No one should be surprised. Because the bailout is not going to save the economy. It may even hurt it.

Politicians and pundits almost immediately began warning the taxpayers who shelled out $700 billion for the bailout and another $110 billion for pork that the bailout package will take time to work, if it works at all.

"The benefits of this package will not all be felt immediately," President Bush said Saturday in his weekly radio address. He promised a "careful and deliberate pace" in spending the money. Experts said it may take a year or longer to determine its impact.

Wall Street's reaction to the bailout bill's passage Friday was to turn a day's gain in the markets into a 157-point drop. That's because it became more and more evident that the problems on Main Street were continuing to worsen as lawmakers debated how to help out Wall Street.

The public overwhelmingly opposed the bailout, and for a brief period the U.S. House of Representatives represented their constituents instead of moneyed special interests.
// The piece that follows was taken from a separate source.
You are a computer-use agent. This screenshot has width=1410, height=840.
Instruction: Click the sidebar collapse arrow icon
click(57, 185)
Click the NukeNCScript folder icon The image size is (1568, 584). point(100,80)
All it took to overturn that, apparently, were $110 billion of add-on "sweeteners" that included tax breaks for rum producers and wooden arrow makers. Seriously.
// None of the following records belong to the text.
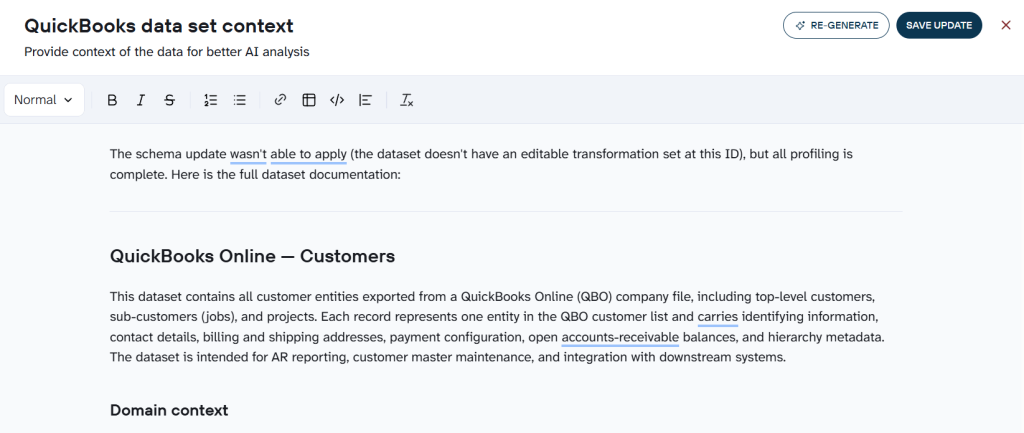Viewport: 1024px width, 433px height.
Task: Click the RE-GENERATE button
Action: click(836, 25)
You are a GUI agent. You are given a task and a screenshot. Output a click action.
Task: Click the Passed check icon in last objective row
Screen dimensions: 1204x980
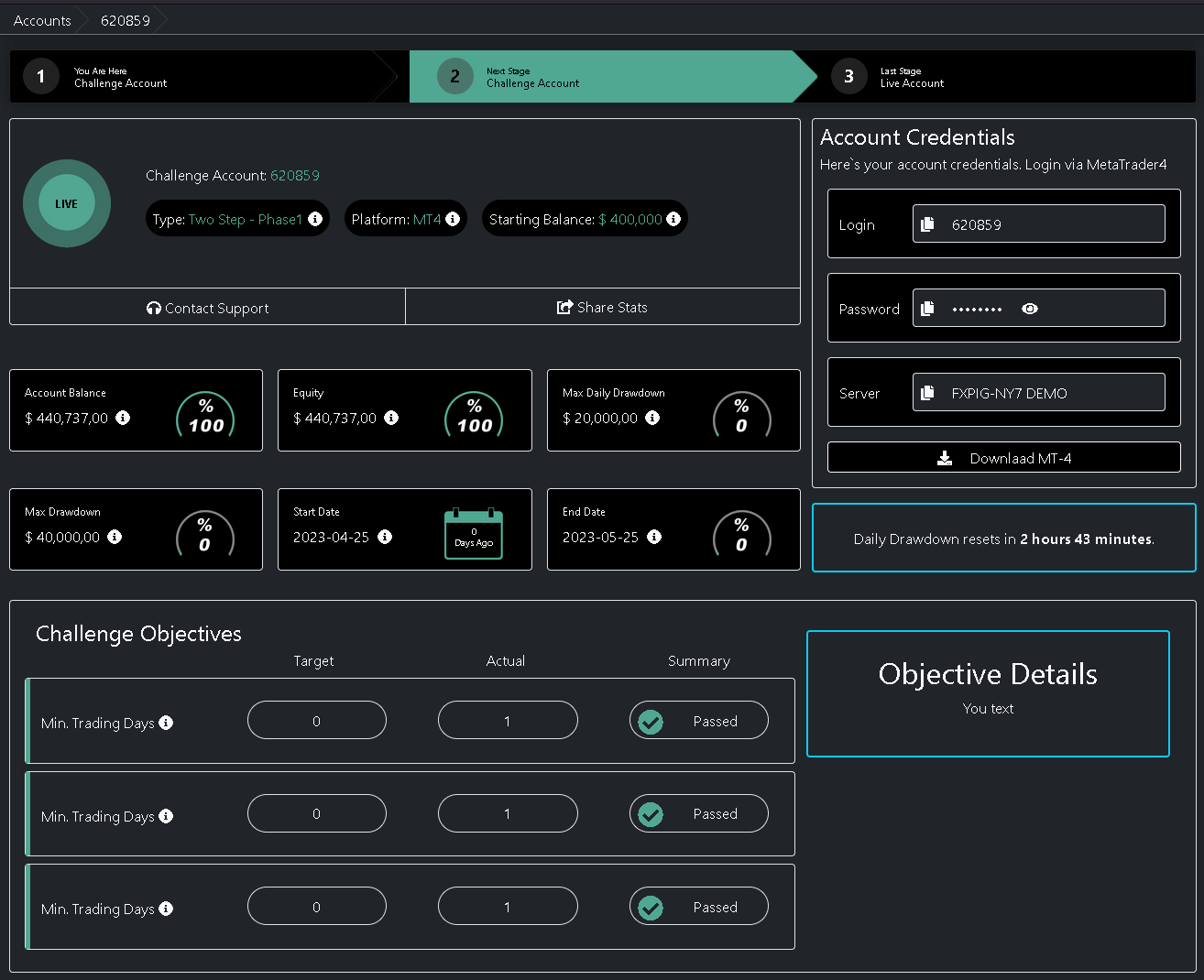[x=650, y=906]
It's more likely that the additional debt created by the bailout, and its effect on inflation, will have a greater impact on the economy in the long term. Its cost is likely to impede the efforts the presidential candidates espouse on health care, alternative energy and infrastructure.

The immediate lowering of expectations should be yet another indicator that the bailout package was a bad and rushed decision based on economic fear-mongering.